» **DATA RECORDS**:
::::::

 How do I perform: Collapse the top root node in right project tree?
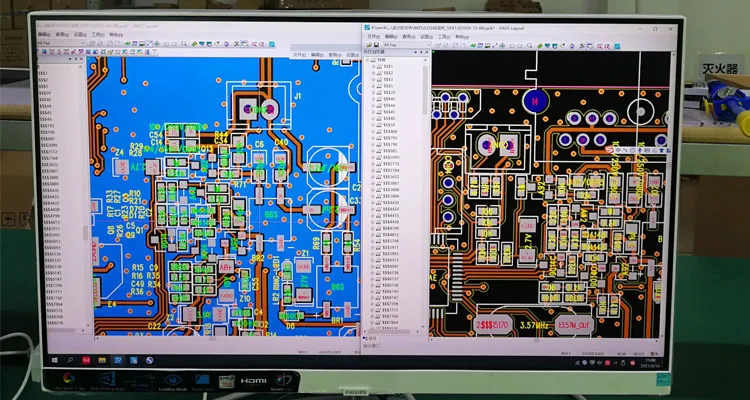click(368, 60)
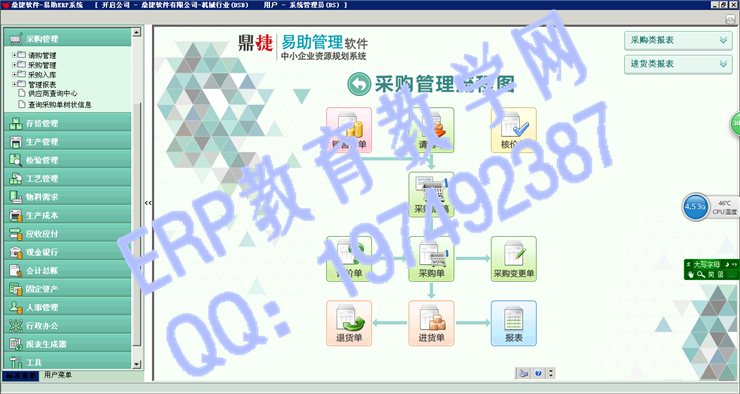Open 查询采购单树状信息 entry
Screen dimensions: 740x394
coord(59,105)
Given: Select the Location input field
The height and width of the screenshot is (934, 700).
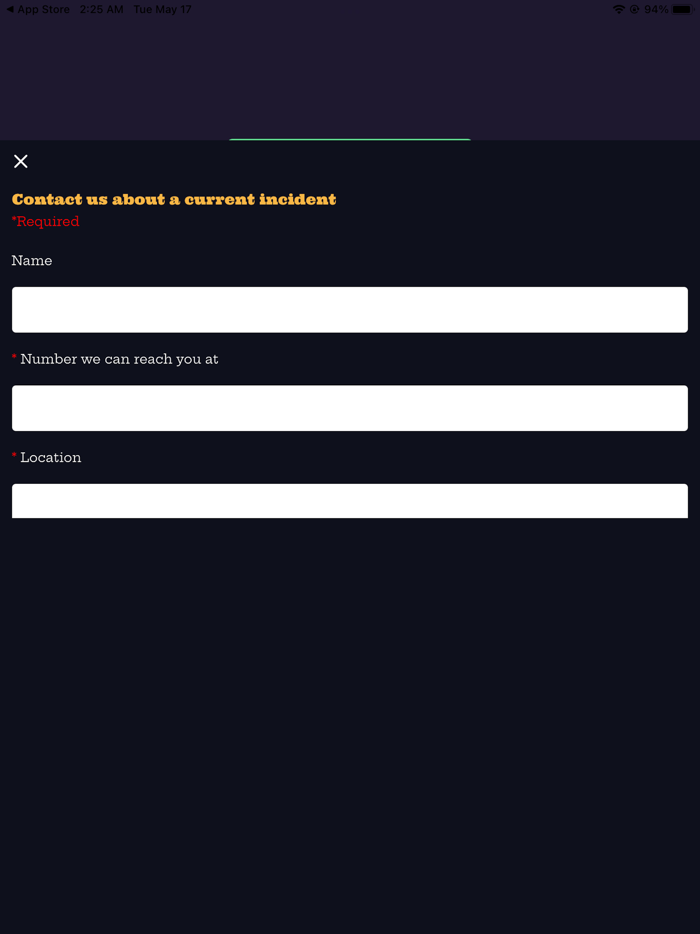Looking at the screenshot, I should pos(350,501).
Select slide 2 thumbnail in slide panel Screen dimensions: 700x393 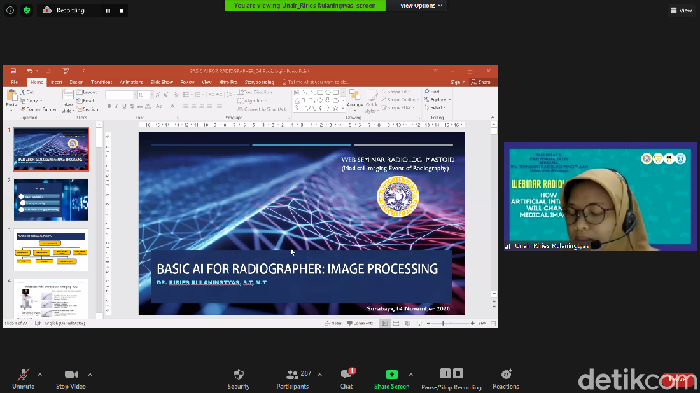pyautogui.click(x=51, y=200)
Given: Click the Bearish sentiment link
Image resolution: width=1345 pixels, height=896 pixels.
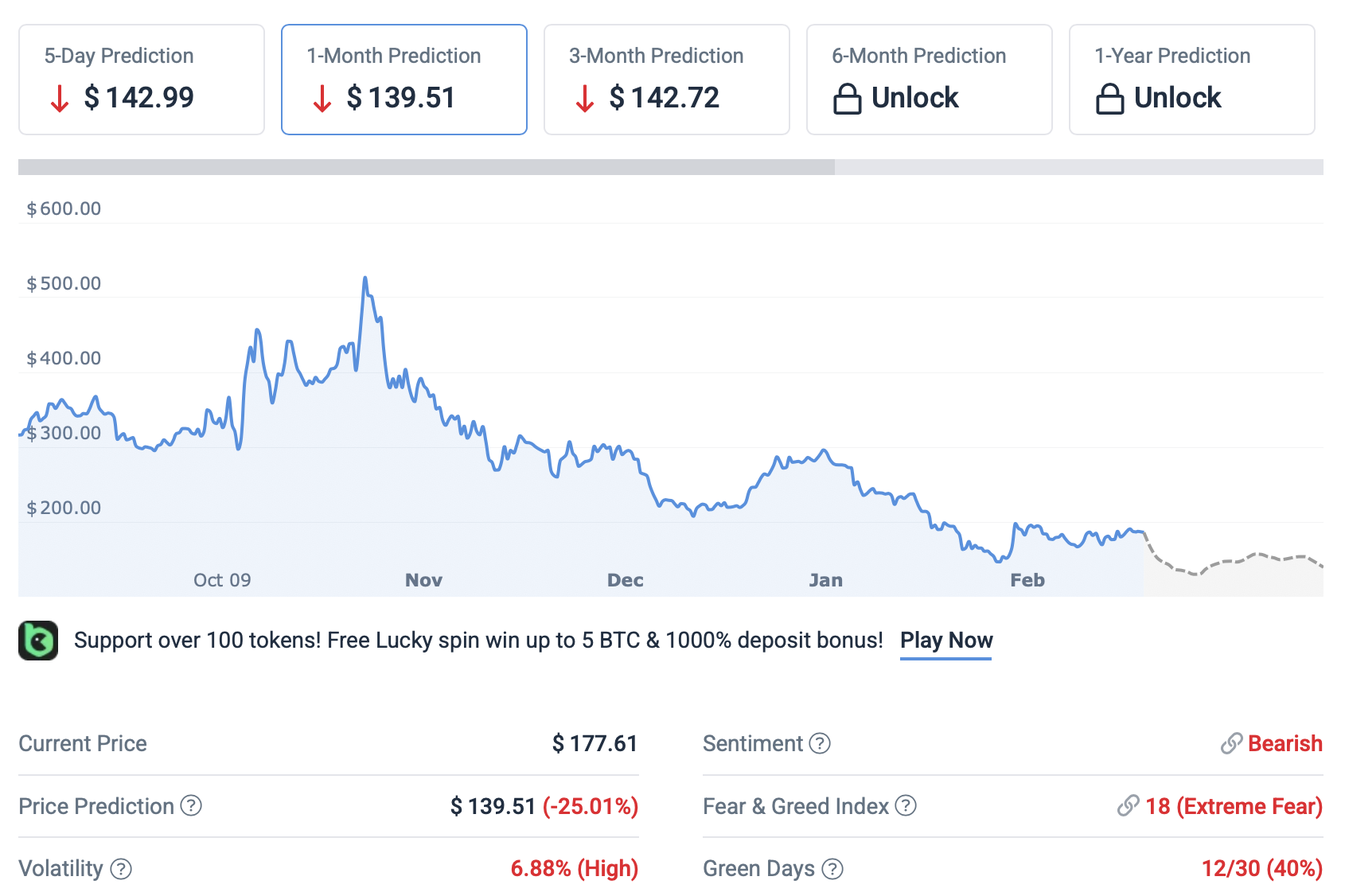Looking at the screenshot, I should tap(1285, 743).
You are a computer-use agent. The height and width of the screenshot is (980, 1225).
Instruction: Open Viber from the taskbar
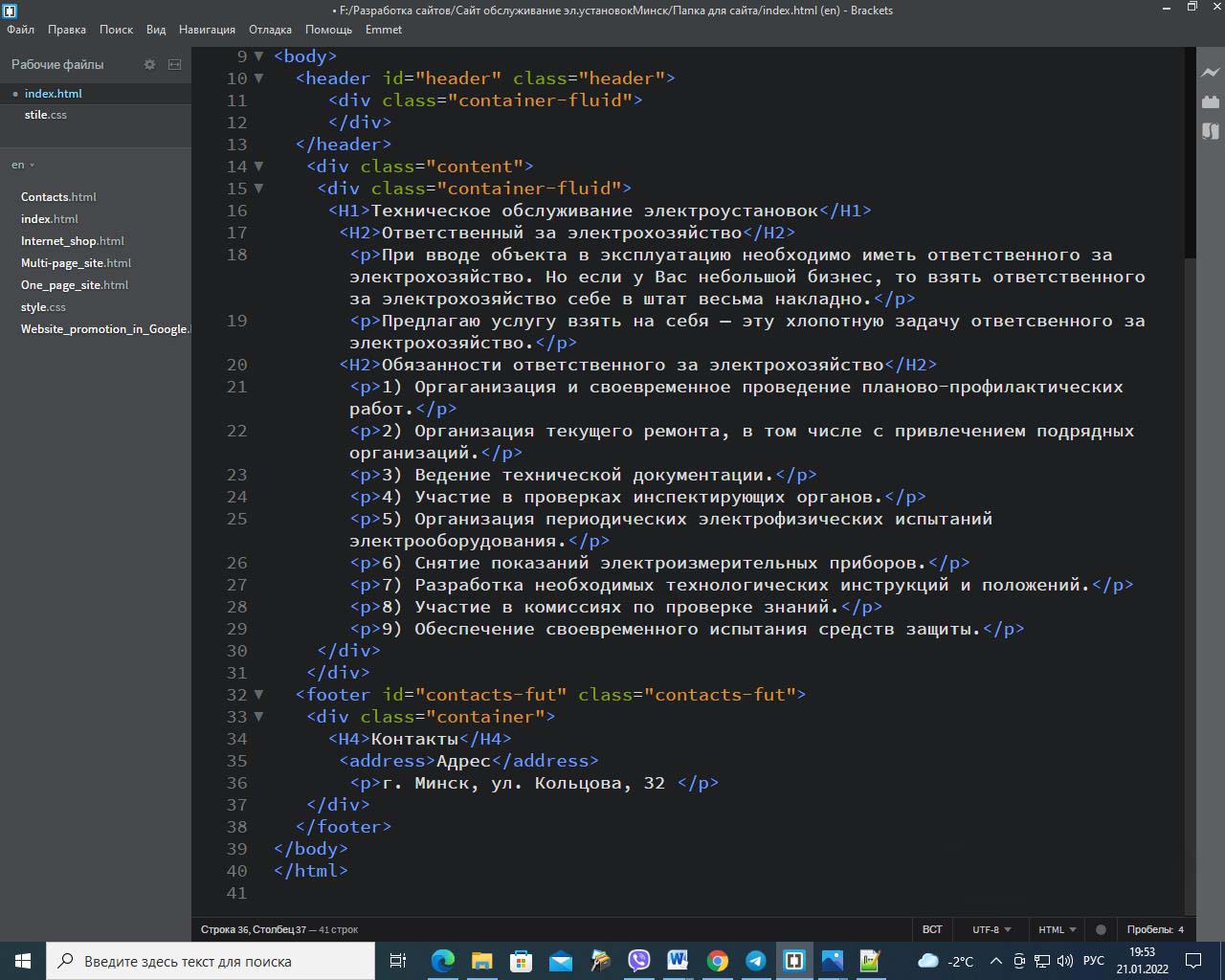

::::::

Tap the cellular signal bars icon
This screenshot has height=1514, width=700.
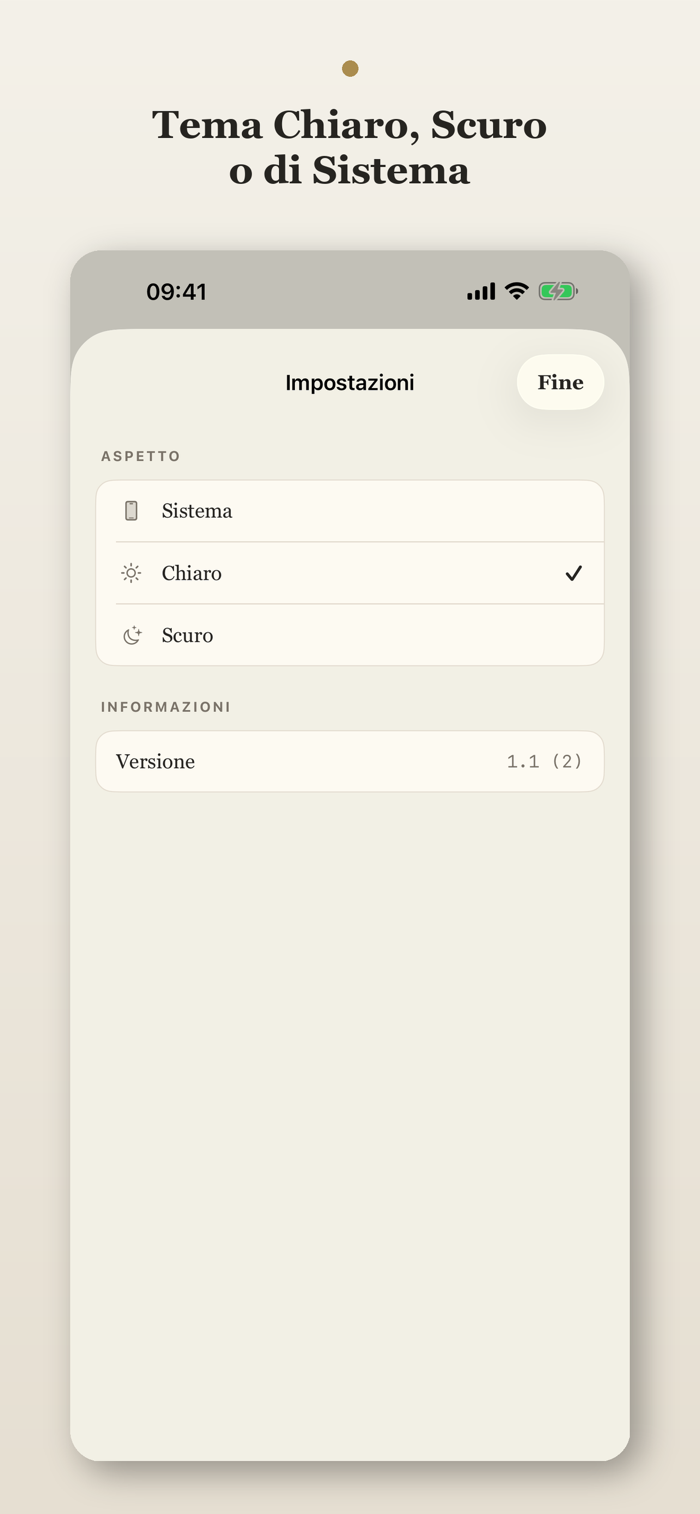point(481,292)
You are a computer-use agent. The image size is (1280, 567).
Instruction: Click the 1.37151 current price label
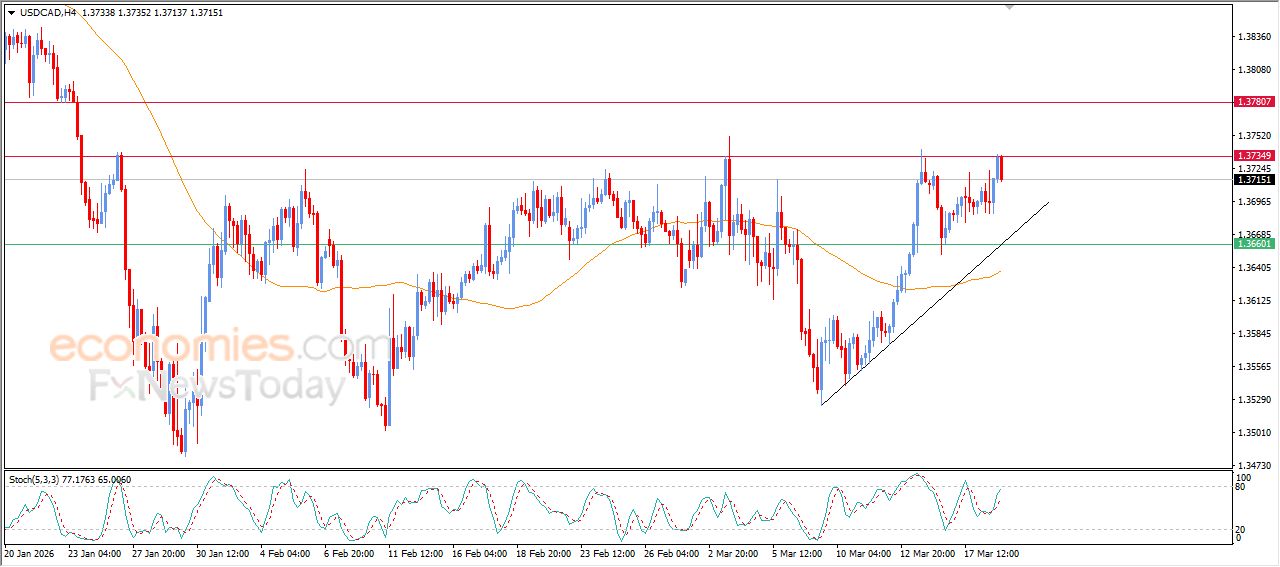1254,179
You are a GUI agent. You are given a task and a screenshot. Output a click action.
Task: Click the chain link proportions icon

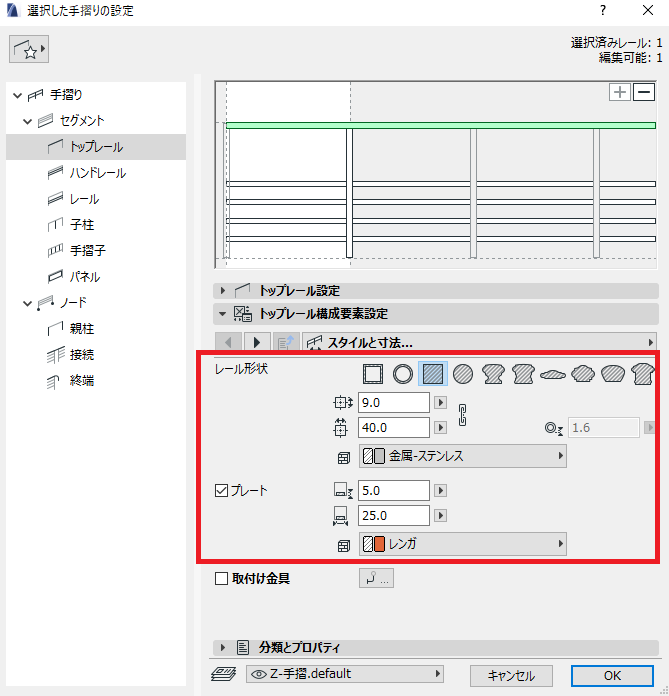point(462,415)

::::::

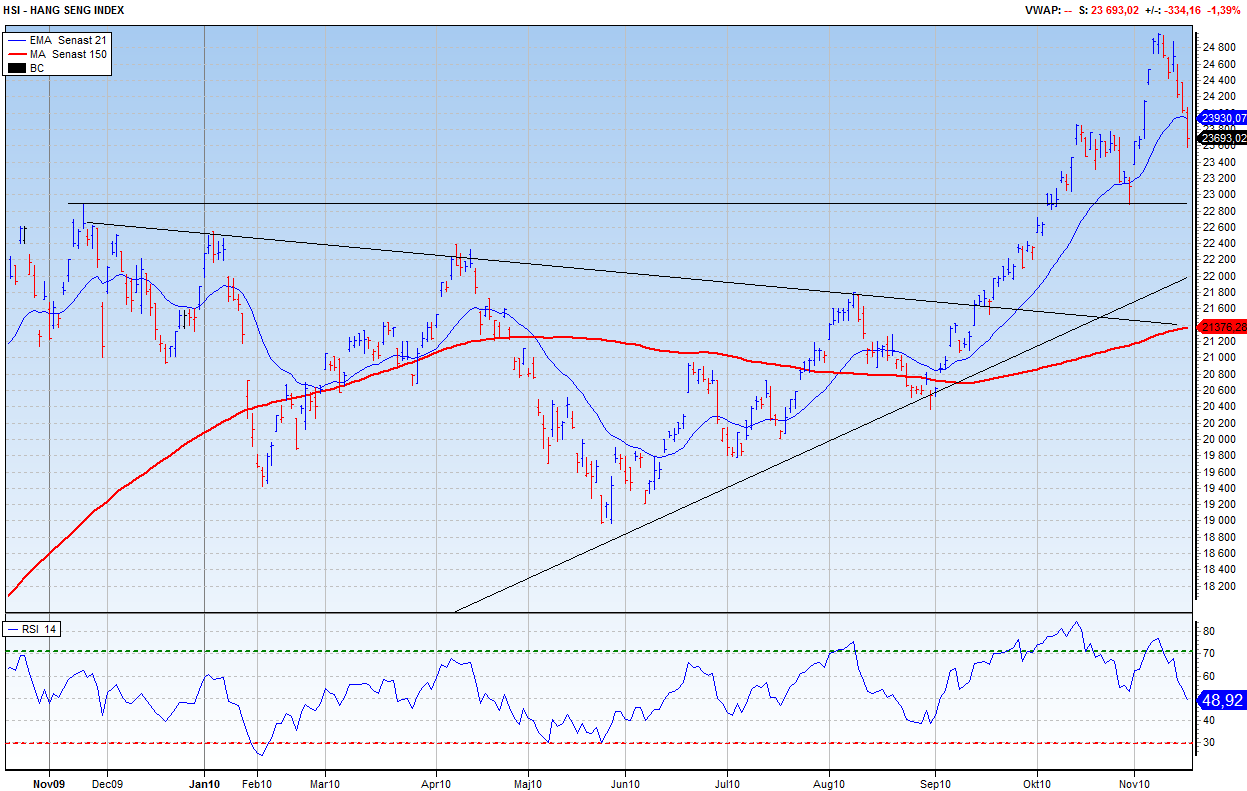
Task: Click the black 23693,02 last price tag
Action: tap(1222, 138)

::::::

» **WHAT THIS TASK INVOLVES**: Taking the entries above, write out exactly each line from the one holding "You are a computer-use agent. The height" to the one holding "Instruction: Open Viber from the taskbar", both included, and stop there.

» **WRITTEN ANSWER**:
You are a computer-use agent. The height and width of the screenshot is (980, 1225).
Instruction: Open Viber from the taskbar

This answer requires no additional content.